# Why is the market price of risk a non-entity according to Bergomi?

I am reading Bergomi's book Stochastic Volatility Modelling. In the chapter 6 dedicated to the Heston model, page 202, he describes the traditional approach to first generation stochastic volatility models :

1. You start with historical dynamics for the instantaneous variance : $$dV_t = \mu(t,S_t,V_t,p)dt + \alpha dZ_t^{\mathbf{P}}$$ where $$p$$ are model parameters ($$Z^{\mathbf{P}}$$ is hence a Brownian motion in the "historical" probability $$\mathbf{P}$$)

2. In risk-neutral dynamics the drift of $$V$$ is altered by the "market price of risk" $$\lambda$$ which is an arbitrary function of $$t$$, $$S_t$$ and $$V_t$$ : $$dV_t = (\mu(t,S_t,V_t,p) + \lambda(t,S_t,V_t,p))dt + \alpha dZ_t^{\mathbf{Q}}$$ ($$Z^{\mathbf{Q}}$$ is a Brownian motion in a risk-neutral probability $$\mathbf{Q}$$)

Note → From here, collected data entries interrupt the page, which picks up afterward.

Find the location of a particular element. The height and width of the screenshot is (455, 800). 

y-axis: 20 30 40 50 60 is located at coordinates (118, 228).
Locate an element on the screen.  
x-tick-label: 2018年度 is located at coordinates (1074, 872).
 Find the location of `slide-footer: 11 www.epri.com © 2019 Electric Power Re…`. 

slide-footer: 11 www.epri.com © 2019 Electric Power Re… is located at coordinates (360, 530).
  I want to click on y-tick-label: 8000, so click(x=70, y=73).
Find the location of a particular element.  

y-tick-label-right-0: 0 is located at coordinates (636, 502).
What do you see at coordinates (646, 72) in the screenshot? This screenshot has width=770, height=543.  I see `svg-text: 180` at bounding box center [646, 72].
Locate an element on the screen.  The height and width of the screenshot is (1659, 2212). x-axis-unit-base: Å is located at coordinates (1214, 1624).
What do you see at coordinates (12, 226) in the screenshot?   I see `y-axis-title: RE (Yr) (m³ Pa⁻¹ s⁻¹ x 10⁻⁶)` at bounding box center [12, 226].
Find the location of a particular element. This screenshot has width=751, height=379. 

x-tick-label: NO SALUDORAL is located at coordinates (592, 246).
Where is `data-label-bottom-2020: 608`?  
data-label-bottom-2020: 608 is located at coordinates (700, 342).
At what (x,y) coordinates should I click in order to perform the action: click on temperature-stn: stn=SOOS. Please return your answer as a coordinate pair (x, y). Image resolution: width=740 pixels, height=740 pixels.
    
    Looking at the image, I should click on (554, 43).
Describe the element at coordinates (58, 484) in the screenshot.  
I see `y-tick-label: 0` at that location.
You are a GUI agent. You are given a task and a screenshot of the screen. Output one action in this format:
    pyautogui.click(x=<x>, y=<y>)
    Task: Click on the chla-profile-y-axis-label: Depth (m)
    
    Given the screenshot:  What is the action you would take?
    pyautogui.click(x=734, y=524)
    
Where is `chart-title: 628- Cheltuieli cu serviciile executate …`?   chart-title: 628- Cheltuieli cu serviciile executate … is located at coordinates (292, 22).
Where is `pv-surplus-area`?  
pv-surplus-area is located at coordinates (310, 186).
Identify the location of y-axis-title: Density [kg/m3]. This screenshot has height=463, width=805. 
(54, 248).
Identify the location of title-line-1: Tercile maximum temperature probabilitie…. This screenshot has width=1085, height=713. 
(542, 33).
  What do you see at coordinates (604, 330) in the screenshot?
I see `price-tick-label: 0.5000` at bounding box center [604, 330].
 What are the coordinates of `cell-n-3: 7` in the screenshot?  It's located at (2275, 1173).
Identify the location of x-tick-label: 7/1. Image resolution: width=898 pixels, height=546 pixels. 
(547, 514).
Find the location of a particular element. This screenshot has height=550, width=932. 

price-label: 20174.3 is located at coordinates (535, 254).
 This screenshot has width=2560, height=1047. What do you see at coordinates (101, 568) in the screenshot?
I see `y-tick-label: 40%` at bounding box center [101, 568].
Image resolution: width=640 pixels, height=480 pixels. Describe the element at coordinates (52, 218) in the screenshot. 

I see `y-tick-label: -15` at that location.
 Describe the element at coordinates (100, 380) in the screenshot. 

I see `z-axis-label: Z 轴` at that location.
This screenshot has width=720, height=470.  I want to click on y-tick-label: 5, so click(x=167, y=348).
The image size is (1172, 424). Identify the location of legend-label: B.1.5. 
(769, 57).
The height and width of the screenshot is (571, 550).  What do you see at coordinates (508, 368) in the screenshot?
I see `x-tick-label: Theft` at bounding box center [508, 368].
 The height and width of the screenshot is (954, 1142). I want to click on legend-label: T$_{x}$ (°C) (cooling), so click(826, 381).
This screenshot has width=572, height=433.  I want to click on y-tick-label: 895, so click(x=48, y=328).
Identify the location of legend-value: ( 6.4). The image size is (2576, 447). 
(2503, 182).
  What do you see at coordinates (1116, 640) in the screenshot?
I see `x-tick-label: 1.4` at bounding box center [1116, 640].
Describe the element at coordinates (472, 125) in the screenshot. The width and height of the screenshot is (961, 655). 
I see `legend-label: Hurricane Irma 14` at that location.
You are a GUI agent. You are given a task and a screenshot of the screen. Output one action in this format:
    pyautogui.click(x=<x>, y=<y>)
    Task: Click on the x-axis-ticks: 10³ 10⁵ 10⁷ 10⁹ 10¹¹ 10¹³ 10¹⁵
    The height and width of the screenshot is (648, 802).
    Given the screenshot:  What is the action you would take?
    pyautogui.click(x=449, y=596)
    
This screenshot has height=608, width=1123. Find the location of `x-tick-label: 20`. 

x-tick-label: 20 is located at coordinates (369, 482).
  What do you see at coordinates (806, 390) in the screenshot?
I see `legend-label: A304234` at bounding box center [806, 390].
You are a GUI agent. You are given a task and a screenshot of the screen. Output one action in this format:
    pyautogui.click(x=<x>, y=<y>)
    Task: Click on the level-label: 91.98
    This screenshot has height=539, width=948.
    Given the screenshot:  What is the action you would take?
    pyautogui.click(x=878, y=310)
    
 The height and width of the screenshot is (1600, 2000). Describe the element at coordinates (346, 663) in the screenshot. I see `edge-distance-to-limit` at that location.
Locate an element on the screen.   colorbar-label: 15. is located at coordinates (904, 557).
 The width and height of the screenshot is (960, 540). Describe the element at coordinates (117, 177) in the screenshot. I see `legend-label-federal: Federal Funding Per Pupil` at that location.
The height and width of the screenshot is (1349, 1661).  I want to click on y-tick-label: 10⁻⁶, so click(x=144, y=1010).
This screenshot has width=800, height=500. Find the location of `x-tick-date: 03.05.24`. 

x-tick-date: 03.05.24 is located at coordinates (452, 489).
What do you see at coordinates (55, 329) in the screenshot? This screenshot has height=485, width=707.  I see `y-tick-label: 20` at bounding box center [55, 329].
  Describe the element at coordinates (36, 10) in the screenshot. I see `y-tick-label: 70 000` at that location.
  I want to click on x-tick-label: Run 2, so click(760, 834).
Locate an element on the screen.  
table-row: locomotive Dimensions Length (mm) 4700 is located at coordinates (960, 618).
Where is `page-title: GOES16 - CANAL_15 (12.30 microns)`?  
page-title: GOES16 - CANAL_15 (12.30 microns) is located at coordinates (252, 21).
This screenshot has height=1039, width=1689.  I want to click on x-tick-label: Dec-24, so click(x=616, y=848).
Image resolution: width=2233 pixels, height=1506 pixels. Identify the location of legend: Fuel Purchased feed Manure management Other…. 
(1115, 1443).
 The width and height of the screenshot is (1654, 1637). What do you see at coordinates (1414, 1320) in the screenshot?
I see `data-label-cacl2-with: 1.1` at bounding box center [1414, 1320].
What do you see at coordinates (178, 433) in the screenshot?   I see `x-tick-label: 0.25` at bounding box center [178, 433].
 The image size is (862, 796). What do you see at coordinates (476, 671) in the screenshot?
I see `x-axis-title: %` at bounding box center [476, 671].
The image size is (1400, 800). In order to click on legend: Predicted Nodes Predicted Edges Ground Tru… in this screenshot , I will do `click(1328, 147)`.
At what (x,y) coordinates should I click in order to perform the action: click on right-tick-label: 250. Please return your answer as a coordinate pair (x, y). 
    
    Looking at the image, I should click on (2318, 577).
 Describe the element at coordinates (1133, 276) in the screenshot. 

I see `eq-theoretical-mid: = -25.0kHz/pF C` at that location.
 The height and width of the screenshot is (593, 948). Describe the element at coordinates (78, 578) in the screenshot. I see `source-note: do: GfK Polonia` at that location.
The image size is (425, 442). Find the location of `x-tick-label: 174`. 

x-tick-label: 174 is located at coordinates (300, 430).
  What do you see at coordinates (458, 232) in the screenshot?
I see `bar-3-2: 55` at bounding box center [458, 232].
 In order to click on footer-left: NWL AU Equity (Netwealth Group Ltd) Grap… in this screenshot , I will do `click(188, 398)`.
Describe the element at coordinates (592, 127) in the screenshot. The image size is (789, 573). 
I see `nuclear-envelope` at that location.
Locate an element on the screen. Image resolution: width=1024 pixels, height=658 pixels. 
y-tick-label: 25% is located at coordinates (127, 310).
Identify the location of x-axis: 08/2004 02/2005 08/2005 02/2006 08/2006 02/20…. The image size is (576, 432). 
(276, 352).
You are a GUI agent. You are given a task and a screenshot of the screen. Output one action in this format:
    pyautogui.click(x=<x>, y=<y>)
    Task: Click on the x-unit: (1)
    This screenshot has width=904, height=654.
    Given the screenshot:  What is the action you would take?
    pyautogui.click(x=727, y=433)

3. (Quoting Bergomi) A few lines down the road, jettison "mark price of risk" and conveniently decide that risk-neutral drift has same functional form a historical drift except parameters now have stars : $$dV_t = \mu(t,S_t,V_t,p^{\star})dt + \alpha dZ_t^{\mathbf{Q}}$$

4. Calibrate starred parameters $$p^{\star}$$ on vanilla smile.

Bergomi writes : "discussions surrounding the market price of risk and the uneasiness generated by its a priori arbitrary form and hasty disposal are pointless -- the market price of risk is a non-entity." He points out right after that $$V_t$$ is an artifical object as for different $$t$$ the quantity $$V_t$$ represents a different forward variance and that its drift is then only a reflection of the term-structure of forward variances.

What does he mean by all of that ?

In fact, in never understood the market price of risk even in the context of the Black-Scholes model : we aim at risk-neutral pricing (we care about market models for which a risk-neutral measure exist, no always necessarily for models where a unique risk-neutral measure exist) so why even bother to give model dynamics in the historical measure and not give them immediately in a risk neutral measure ?

For instance : would you try to derive Heston PDE with delta and option hedging, at some point you would come across the market price of risk while if you would start in a risk neutral measure and use Feynman-Kac you wouldn't bother with market price of risk at all.